Every day, rather in the morning or in the evening I find some time to reflect in solitude and give gratitude for all the gifts of life. If there is even a day I forget to do so, I immediately feel less energetic, motivated and generally not in a good mood.

Never underestimate the importance of gratitude – it can literally turn the meaning of your life, especially in difficult times.

My fiancé and I often joke about the fact that Covid was one of the greatest times for us, to reconnect at a deeper level and focus on growth.

While most of the world was incessantly looking at the news and complaining, we used this time to grow our knowledge on different topics, increase our physical strength through exercise and deepen our connection.

D) A leader is not a therapist and the importance of your support network

The last point is probably the most important of all, and it was a big learning for me.

When I took over the new role, I spent a lot of my energy on making sure my team was ok, as well as making sure I was the rock for my family and friends.

I never complained about my own struggles, never shared any frustrations.

I felt invincible, like a super human whose existence is focused entirely on bringing calm and reassurance to others.

Until the day I literally couldn’t wake up in the morning because my energy was completely drained.

I gave all I had, and did not take care of myself properly. I didn’t protect my own energy.

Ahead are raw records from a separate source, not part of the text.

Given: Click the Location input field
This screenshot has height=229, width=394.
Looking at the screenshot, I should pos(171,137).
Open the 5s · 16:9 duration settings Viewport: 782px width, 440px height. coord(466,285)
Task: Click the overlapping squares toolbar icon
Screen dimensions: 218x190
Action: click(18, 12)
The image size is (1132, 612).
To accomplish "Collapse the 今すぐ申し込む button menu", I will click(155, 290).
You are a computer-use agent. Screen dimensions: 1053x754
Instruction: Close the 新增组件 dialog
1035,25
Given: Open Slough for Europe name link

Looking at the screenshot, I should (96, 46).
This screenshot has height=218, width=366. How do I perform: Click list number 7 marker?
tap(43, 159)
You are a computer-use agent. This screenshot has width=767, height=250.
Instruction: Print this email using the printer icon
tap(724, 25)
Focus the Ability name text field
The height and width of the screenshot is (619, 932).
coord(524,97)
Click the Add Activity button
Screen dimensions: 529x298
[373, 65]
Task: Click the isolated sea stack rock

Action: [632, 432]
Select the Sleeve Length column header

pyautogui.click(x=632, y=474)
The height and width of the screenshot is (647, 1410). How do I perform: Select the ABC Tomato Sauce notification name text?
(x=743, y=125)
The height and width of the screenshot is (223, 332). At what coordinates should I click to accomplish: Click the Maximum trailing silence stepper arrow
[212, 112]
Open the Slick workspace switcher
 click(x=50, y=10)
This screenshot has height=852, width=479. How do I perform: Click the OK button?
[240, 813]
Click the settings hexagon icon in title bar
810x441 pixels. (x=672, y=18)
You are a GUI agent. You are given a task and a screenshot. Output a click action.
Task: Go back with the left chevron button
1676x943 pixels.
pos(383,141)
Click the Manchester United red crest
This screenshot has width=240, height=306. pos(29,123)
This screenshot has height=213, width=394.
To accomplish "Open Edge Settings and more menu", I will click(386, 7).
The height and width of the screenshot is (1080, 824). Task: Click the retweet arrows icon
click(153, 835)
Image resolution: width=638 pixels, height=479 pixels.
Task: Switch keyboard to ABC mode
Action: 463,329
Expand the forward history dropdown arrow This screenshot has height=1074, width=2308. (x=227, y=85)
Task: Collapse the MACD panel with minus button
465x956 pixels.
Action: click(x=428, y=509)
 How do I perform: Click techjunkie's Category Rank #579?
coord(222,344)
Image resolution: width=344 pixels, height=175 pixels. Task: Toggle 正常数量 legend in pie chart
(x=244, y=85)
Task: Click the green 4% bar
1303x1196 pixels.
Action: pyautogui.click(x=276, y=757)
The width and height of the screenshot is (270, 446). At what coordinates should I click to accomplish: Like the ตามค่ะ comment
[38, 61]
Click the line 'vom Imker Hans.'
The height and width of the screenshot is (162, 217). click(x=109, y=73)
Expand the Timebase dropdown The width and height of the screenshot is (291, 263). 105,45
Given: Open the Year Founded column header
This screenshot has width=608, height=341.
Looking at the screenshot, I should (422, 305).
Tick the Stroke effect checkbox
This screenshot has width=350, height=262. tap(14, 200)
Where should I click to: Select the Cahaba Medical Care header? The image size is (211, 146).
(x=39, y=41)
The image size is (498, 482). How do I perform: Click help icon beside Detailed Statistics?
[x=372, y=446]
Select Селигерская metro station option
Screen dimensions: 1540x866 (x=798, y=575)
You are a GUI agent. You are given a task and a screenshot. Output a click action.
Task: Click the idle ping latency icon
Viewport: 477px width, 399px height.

Your role is to lead and give as much support as needed, but you cannot change other people’s perspectives if they are not open to do so themselves.

Your role is to inspire, not to be a therapist at whom everyone throws their problems or expects you to solve them.

And most importantly, you need your own support network.

Motivational speaker Jim Rohn famously said that we are the average of the five people we spend the most time with.

Are you surrounded by people who uplift you and encourage you, or by people who put you down?

My close support network was fundamental for me to be able to have constructive feedback and a safe space to vent.

At the same time, I realised that I needed more mentors and advisors to guide me and support me through business decisions.

I built a customer advisory board for my company, reaching out to people in my network who I admired and from whom I wanted to learn from.

I reached out to people on LinkedIn, in VCs and accelerator networks, and in communities networks.

I spent a lot of time asking questions, listening, taking notes.

I learned about fundraising, business development, project management, product, HR, Fintech, B2B and team management.

And the great thing is… this is just the beginning.

We never stop learning.

... And if I’ll ever find myself in a situation where I think I know all the answers, it will mean that it’s time for me to go and embark on another journey.